Onun için, kardeşlerimiz duha namazını kılacak, işrak namazını kılacak, evvâbin namazını kılacak, gece namazını kılacak, teheccüd namazını kılacak. Ondan sonra Allah’tan öteki borçlarını da ödemesi için yardım isteyerek, fırsat buldukça ötekileri de kılmağa girişecek. Mâdem zamanında kılmamış, bir edepsizlik etmiş; onu yavaş yavaş ödemeğe gayret edecek. Hadis-i şeriflerde kılın diye Efendimiz’in tavsiye ettiği namazları kılmamak sûretiyle, ikinci bir edepsizlik yapmayacak. İkinci bir fırsat kaçmış oluyor bu sefer elinden…

O bakımdan bu mantık mantık değildir. Bizim mezhebimizde böyle şey yok… Onları kılacak!.. Hem, kabul olmaz sözü bayağı ayıp…

–Allah bunu kabul etmez!

–Nerden bildin? Sen Allah’ın vekili misin? Allah’ın gönderdiği selâhiyetli şahıs Peygamber Efendimiz, “Şu namazları kılın!” diyor. Sen de dikilmişsin kılacak insanın karşısına: “Sen kılma, kabul etmez Allah! ” diyorsun.

Tövbe estağfirullah… İnsanların aklı karıştı mı, nasıl karışıyor. Sen bizi akıl nimetinden mahrum etme yâ Rabbi!..

Soru: Kaza namazına nasıl niyet edilir?

-Kaza namazına niyet edilirken, “Yâ Rabbi, kılmam gereken, üzerime borç olan, kazaya kalmış olan en son öğle namazını ödemeye… En son ikindi namazını ödemeye…” diye sondan da başlayabilir; “En evvelki borcumu ödemeye…” diye baştan ödemeye de başlayabilir.

Soru: Nafile namazlarda, sağlıklı ve sağlam olduğu halde oturarak kılınması efdal olan var mı; varsa, hangileridir?

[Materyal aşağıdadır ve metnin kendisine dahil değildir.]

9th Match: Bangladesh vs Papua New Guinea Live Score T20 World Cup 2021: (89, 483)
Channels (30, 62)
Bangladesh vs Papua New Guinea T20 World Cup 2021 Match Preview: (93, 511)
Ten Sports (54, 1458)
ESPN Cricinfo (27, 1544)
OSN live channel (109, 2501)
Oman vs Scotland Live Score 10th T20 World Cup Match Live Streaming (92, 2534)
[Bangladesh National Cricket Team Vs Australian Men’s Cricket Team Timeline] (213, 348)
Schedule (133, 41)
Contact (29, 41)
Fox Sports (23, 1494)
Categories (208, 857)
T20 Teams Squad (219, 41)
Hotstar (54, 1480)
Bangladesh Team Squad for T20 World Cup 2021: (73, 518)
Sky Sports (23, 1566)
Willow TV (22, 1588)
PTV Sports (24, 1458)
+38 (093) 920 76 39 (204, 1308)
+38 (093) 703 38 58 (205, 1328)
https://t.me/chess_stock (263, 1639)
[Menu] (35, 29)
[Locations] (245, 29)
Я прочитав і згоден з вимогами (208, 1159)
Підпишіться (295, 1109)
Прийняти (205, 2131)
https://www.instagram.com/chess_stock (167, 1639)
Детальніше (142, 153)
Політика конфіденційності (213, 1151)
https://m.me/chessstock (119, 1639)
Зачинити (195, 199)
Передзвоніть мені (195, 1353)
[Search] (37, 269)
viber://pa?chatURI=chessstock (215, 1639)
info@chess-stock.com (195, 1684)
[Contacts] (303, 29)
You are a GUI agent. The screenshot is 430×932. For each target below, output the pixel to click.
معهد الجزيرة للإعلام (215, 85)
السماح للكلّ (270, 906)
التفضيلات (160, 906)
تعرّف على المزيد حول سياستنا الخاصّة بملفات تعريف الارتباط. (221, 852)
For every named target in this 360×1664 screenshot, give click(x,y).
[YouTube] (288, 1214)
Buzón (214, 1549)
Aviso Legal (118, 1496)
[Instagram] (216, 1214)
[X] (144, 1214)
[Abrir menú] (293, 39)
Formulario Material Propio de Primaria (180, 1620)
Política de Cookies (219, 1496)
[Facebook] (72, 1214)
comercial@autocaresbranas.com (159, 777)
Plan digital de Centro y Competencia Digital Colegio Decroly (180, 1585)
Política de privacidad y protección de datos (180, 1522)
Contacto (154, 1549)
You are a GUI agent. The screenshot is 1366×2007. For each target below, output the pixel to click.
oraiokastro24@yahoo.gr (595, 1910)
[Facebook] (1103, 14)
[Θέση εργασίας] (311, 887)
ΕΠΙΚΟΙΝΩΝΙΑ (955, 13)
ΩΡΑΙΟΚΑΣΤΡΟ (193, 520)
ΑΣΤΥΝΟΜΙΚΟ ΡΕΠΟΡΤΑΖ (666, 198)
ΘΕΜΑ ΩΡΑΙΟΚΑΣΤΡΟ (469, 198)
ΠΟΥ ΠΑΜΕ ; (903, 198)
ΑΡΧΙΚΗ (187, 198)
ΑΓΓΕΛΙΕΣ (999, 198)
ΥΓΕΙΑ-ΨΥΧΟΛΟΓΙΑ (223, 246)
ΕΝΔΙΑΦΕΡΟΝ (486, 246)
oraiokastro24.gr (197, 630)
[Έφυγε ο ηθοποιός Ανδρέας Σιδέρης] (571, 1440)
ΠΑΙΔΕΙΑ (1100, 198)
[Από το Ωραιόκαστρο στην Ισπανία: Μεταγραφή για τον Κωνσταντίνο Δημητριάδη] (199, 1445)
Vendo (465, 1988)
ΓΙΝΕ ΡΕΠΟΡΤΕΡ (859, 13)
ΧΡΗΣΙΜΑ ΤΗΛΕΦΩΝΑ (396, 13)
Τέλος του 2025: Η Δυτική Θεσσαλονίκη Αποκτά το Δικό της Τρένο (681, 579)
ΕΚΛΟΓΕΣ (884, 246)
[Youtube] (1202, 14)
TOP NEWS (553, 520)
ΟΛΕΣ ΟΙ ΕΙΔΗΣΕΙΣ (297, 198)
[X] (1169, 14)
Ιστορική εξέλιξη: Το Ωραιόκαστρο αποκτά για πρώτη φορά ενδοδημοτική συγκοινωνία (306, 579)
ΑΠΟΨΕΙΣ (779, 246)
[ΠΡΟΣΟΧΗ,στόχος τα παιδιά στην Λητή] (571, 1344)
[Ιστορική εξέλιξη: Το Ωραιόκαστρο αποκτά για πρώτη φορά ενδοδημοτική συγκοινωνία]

-”Ayakta kılınacak bir namaz, oturarak kılındı mı, fazileti %50 azalır, yarı yarıya iner.” diye hadis-i şerif var… Yalnız Pakistanlı kardeşlerimizde gördüm, burda da bir iki defa söyledim; bizim Rahmetullahi Aleyh Hocamız da gece yatma namazında bazan yapardı. Yatsıdan sonra abdest alıyor, yatacak. O yatmadan evvel kılınan namazı, oturarak kılıveriyorlar.

Peygamber Efendimiz’den öyle bir rivayet var da, ondan yapıyorlarsa, o rivayete uygun olsun diye yapıyorlarsa; o zaman uygun olur. Peygamber Efendimiz’e uyma aşkıyla yapmış oluyorlar.

Soru: Namazda otururken, Ettahiyyatü’yü okurken şehadet parmağını kaldırmak nasıl olacak?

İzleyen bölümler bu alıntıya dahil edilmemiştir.